И вдруг музыка пронзила меня! Потрясла! Как в молодые годы мои, когда впечатление превращалось в событие жизни, когда, казалось, ты внезапно вырос, стал чище, умнее… Как и прежде, я стою над оркестром. Справа. Возле огромной белой колонны с капителями-лотосами и вижу сверху строгие ряды пустых кресел партера, красные драпировки, сине-желтое сверкание люстр.
Репетиция кончилась, Мравинский встал, набросил на плечи пиджак, сделал еще несколько указаний на вечер и вышел. За ним — музыканты. Все опустело. Я продолжал стоять…
Здесь я любил. Любил музыку. Испытывал величайшую радость от согласного звучания оркестра, от каждого аккорда, от каждого инструмента в нем. Следил за движением музыки, стремясь уловить структуру, динамику, контрасты, главную мысль, побочные эпизоды. Учился оценивать раздельно музыку и ее исполнение. Какое великое испытываешь наслаждение, когда все совмещается сразу в твоем увлеченном и каком-то особенно емком сознании-слухе!
Постоял. Потом спустился в партер.
С этим залом связана жизнь целого поколения — поколения моих ленинградских сверстников, с которыми я встречался в концертах, делился впечатлениями, слушал их мнения… Здесь начинались судьбы. И великие судьбы.

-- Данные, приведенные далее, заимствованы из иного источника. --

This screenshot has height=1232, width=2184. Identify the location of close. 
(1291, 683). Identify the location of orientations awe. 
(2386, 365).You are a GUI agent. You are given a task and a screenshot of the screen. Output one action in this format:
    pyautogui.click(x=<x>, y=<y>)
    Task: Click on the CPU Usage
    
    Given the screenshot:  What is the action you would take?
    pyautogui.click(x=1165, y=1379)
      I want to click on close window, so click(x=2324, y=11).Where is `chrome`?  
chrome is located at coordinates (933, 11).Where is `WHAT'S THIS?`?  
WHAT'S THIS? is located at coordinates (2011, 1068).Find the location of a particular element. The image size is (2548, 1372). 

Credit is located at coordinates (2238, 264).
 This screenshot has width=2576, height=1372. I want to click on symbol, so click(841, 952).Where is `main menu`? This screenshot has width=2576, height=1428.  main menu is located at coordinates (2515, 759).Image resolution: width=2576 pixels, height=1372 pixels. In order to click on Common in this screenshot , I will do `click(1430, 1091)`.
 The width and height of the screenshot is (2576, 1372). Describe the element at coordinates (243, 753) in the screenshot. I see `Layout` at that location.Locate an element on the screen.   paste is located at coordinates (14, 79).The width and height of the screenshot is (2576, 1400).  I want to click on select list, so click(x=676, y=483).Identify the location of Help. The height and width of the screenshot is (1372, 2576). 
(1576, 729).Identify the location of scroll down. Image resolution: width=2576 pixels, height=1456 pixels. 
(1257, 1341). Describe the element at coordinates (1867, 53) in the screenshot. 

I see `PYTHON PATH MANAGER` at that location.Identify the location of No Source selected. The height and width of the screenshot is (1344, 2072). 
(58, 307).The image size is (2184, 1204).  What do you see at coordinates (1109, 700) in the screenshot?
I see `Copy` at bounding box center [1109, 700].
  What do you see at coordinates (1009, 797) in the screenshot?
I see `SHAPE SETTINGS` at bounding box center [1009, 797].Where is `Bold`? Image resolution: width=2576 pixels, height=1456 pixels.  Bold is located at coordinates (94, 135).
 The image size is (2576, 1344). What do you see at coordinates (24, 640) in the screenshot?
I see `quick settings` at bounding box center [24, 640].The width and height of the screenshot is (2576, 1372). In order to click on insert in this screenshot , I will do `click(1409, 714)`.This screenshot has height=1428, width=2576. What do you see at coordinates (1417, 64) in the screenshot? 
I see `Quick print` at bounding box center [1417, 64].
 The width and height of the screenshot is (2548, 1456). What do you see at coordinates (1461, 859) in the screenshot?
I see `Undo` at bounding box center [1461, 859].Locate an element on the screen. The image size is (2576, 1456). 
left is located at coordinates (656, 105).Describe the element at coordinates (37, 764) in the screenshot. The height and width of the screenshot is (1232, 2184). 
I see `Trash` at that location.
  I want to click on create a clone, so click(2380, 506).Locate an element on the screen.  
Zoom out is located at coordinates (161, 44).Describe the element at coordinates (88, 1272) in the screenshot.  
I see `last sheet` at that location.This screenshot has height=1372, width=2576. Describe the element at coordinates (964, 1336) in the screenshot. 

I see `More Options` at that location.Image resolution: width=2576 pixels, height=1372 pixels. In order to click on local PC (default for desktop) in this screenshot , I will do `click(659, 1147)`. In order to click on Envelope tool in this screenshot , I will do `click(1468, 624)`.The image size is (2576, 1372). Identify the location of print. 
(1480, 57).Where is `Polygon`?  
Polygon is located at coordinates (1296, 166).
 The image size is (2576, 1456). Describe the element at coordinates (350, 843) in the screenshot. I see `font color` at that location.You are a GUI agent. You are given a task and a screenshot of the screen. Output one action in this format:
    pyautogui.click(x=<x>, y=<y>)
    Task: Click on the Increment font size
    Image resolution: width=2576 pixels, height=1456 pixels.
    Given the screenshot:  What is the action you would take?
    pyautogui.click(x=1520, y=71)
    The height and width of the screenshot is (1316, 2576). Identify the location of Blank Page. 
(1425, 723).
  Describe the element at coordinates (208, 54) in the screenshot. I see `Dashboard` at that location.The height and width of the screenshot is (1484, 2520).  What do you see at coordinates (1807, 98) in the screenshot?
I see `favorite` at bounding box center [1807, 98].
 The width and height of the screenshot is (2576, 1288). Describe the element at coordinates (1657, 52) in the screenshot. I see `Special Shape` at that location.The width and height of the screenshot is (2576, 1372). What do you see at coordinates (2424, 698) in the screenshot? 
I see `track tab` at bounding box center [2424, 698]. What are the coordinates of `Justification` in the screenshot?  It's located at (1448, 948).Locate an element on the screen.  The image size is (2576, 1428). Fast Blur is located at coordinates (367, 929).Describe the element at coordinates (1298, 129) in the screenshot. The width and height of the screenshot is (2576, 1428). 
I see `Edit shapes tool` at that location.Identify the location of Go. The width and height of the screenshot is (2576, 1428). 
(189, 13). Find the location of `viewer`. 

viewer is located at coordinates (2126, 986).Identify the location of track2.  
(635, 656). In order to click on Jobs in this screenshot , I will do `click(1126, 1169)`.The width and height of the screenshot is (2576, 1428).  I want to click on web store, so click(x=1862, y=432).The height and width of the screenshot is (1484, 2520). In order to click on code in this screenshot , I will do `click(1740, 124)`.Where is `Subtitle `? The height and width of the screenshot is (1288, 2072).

Помню первое исполнение Первой симфонии Шостаковича. Это было 12 мая 1926 года. Собралась самая музыкальная публика. Концерт начинался симфонией Шостаковича. Дирижер Николай Малько — он был тогда главным — поднял палочку. В полной тишине пробормотала засурдиненная труба, сонно откликнулся фагот, заговорил кларнет. И развернулась торопливая дискуссия инструментов, где каждый хотел сказать все сначала. Потом в остром ритме торопливо и как бы шутя кларнет принялся излагать грациозную маршеобразную тему.
И вот чего почти никогда не бывает: уже начало этой никому не знакомой музыки сразу показалось и удивительным, и прекрасным. С каждым тактом открывался музыкант небывалого мышления, таланта, характера, облика, личности, стиля, способа выражения.
Суждения о симфонии были разной горячности. Но никто не усомнился в выдающемся даровании девятнадцатилетнего автора, даже родные других композиторов-ленинградцев, чью музыку должны были играть во втором отделении. Зал аплодировал Дмитрию Дмитриевичу долго, ровно, признательно. Как-то все понимали, что присутствуют при событии особом. И Шостакович выходил и кланялся, как и теперь, — скромно и торопливо.
А сколько потом аплодировали ему в этом зале! В 30-е годы. И позже, когда он уже приезжал в Ленинград из Москвы на премьеры своих симфоний.
Если представление о Шостаковиче не может исключить из памяти даже тот, кто не слушает музыку и не любит ее, что же должны сказать мы, соотносящие свое понимание искусства и жизни с музыкой Шостаковича, с его беспредельно честными, смелыми, сложными и ясными признаниями, выраженными языком музыки?! Постоянное чувство, что я — современник Шостаковича, никогда не оставляет меня. И это кажется мне совершенно естественным.
12 февраля 1927 года до отказа переполненный зал торжественно, стоя встретил Сергея Сергеевича Прокофьева; он тогда приехал из-за границы. Его музыке были посвящены два вечера. Он превосходно сыграл свои фортепианные концерты — Второй и Третий. Многим его музыка казалась тогда дерзкой, сокрушающей привычные представления о нормах музыкального языка. Даже Классическая симфония воспринималась только как острая пародия на классику — на Гайдна, на Моцарта. А теперь сама стала классикой…
По-моему, все музыканты города были тогда в филармонии.
Вообще профессионалы — композиторы, дирижеры — на первые исполнения съезжаются обязательно. И не только слушать новинки, но и те сочинения, которые написаны в прежние времена, но у нас еще ни разу не исполнялись. Так, в Ленинграде проходили «премьеры» старинных мастеров, «премьеры» симфоний Малера, Брукнера, редко исполнявшейся музыки Берлиоза. Берлиоза тогда играли довольно редко, а главное, все одни и те же произведения.
И тут надо вспомнить огромную заслугу Александра Васильевича Гаука. Он первый продирижировал «Гарольда в Италии» и Траурно-триумфальную симфонию, исполнял «Лелио», «Реквием» Берлиоза. Вообще он тяготел к большой форме.
Начало его концертной работы было нелегким. Назначение Гаука в филармонию на пост дирижера совпало с тем временем, когда один прославленный на весь мир дирижер сменял в этом зале дирижера, знаменитого еще более. Это испытание было для Гаука трудным, но, мне кажется, важным для его творческого формирования.